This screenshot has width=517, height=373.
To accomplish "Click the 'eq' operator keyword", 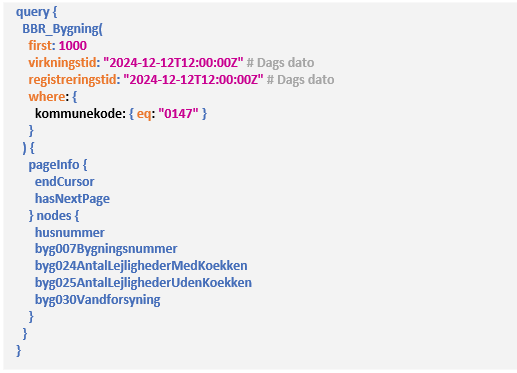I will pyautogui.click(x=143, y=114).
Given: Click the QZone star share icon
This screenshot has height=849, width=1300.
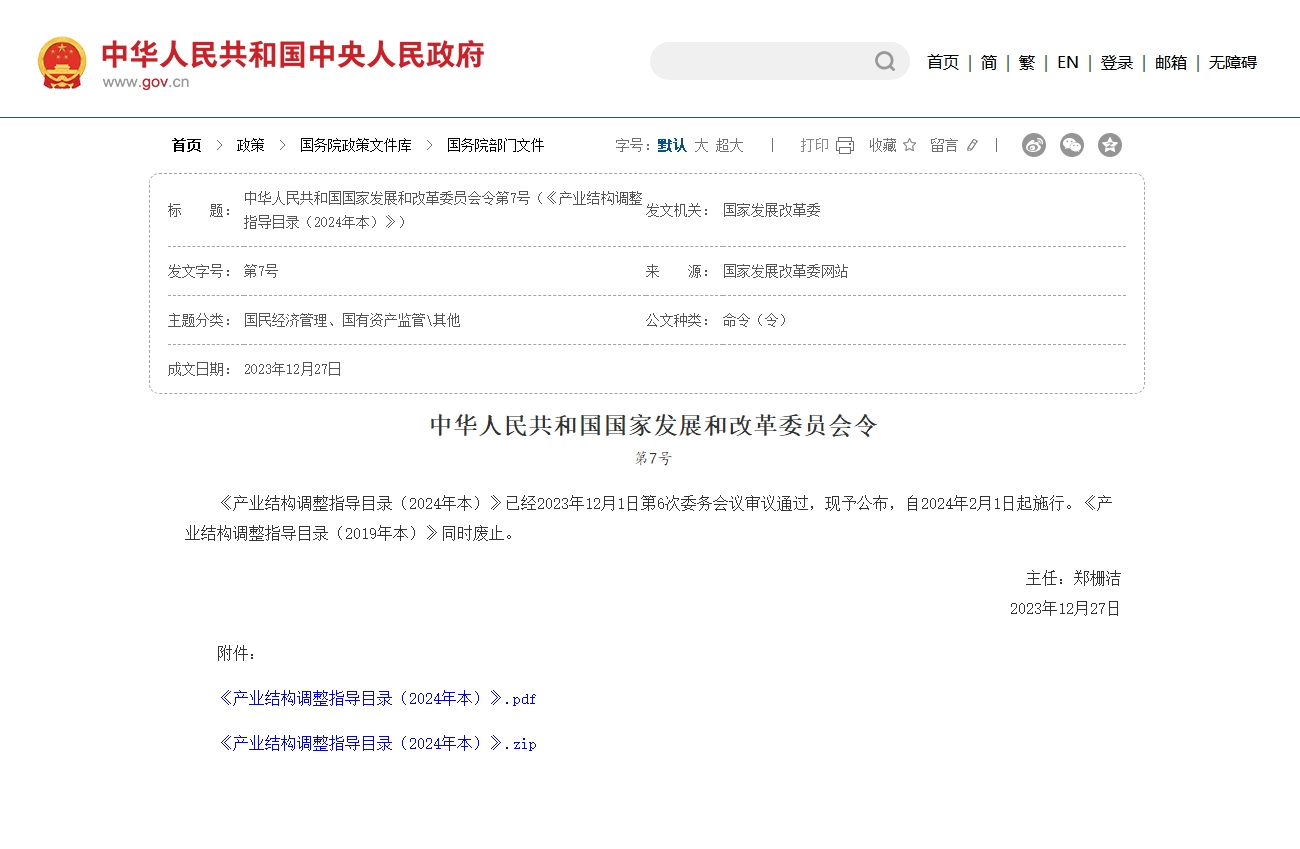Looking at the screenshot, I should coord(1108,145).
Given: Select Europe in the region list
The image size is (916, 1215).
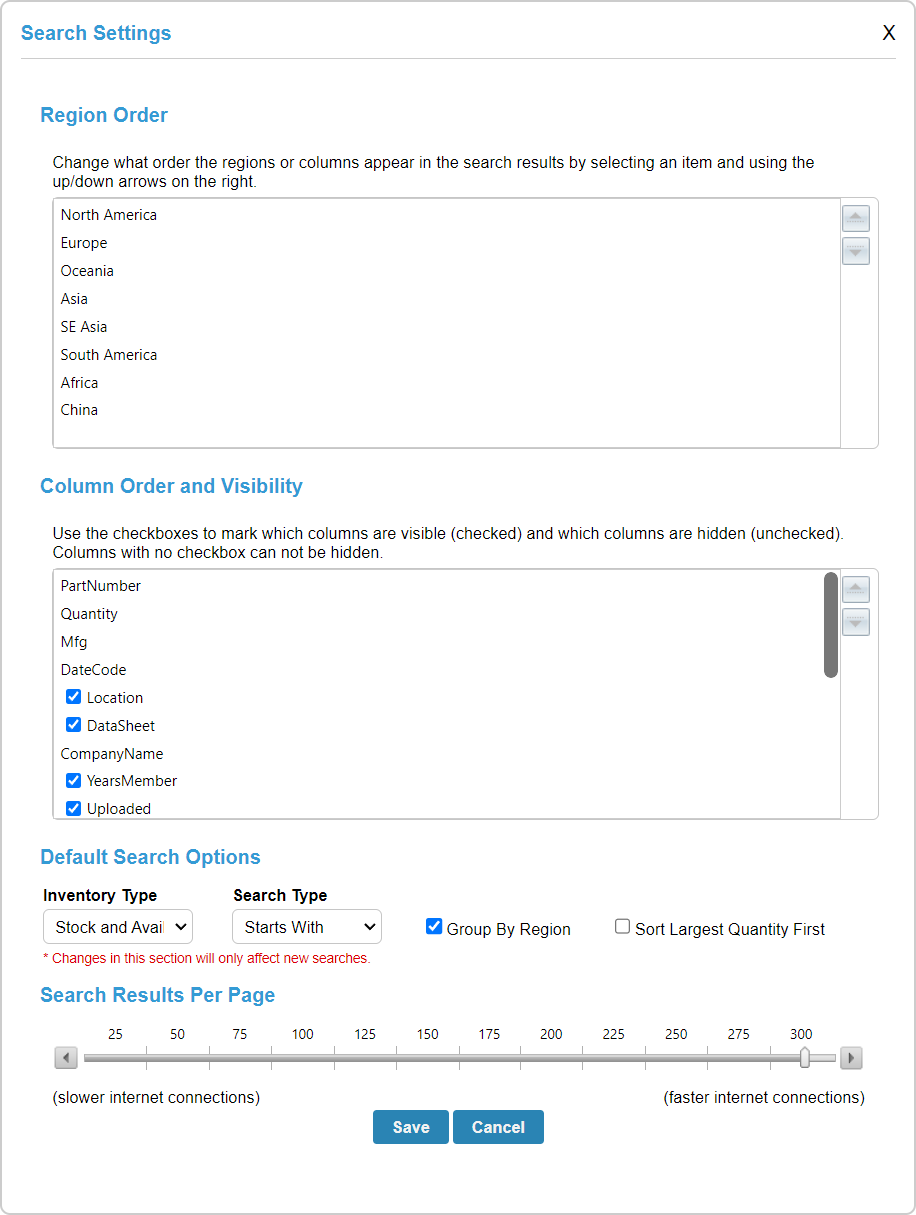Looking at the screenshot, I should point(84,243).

┄┄┄┄┄┄┄┄┄┄┄┄┄┄┄┄┄┄┄┄

Task details:
Find the line with "Given: Click the QZone star share icon" in the listing and extract it and all lines after it through the end, exactly, without the pictures.

Final answer:
Given: Click the QZone star share icon
This screenshot has height=849, width=1300.
Looking at the screenshot, I should coord(1108,145).
Given: Select Europe in the region list
The image size is (916, 1215).
Looking at the screenshot, I should point(84,243).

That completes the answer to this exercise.